Feuchtwiesen zeichnen sich dadurch aus, dass sie im Winter und Frühjahr teilweise mit Wasser überstaut sind und auch im Sommer ein hoher Grundwasserstand herrscht. Bunt blühende, artenreiche Feuchtwiesen bieten vielen Tiergruppen wie Vögeln, Insekten und Amphibien einen wichtigen Lebensraum. Zum Beispiel benötigen die Watvögel stocherfähigen, feuchten Boden, in dem sie mit ihren langen Schnäbeln nach Nahrung suchen können. Eine Reihe von heute stark gefährdeten Pflanzenarten, wie Sumpfdotterblume, Breitblättriges Knabenkraut und Sumpf-Sternmiere, sind ebenfalls auf einen hohen Grundwasserstand angewiesen.

Zur Bewahrung der Feuchtwiesen reicht eine Unterschutzstellung allein nicht aus. Nur durch regelmäßiges Mähen oder Beweiden können die artenreichen Wiesen und Weiden erhalten und entwickelt werden. Andernfalls werden sich früher oder später erst Sträucher und dann Bäume durchsetzen und die Flächen werden langfristig zu Wald.

■ Bereitgestellte Daten ■

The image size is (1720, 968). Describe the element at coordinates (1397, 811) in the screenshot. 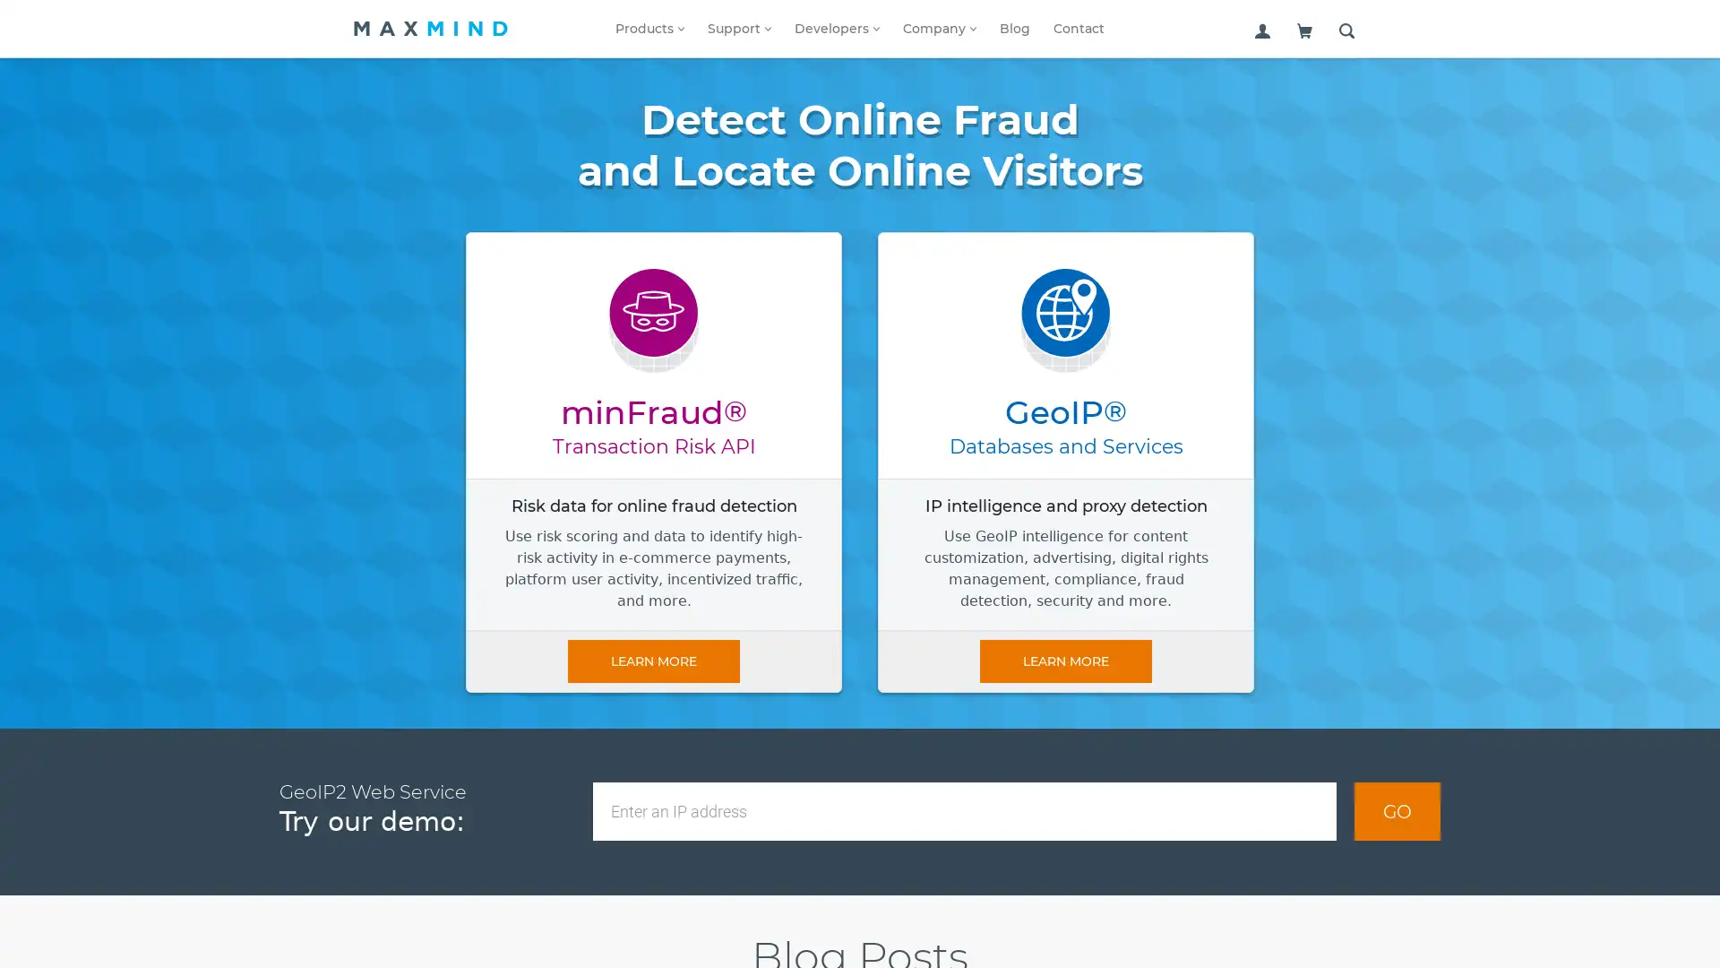

I see `go` at that location.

■ Ihre Aufgaben ■
1. Schreiben Sie den Abschnitt des Textauszugs über Feuchtwiesen zwischen „Zur Bewahrung der“ und „langfristig zu Wald.“ ab, beide Stellen eingeschlossen.
2. Führen Sie sämtliche Pflanzenarten auf, die der Textauszug über Feuchtwiesen als heute stark gefährdet nennt.

■ Nummerierte Antworten ■
1.
Zur Bewahrung der Feuchtwiesen reicht eine Unterschutzstellung allein nicht aus. Nur durch regelmäßiges Mähen oder Beweiden können die artenreichen Wiesen und Weiden erhalten und entwickelt werden. Andernfalls werden sich früher oder später erst Sträucher und dann Bäume durchsetzen und die Flächen werden langfristig zu Wald.

2.
- Sumpfdotterblume
- Breitblättriges Knabenkraut
- Sumpf-Sternmiere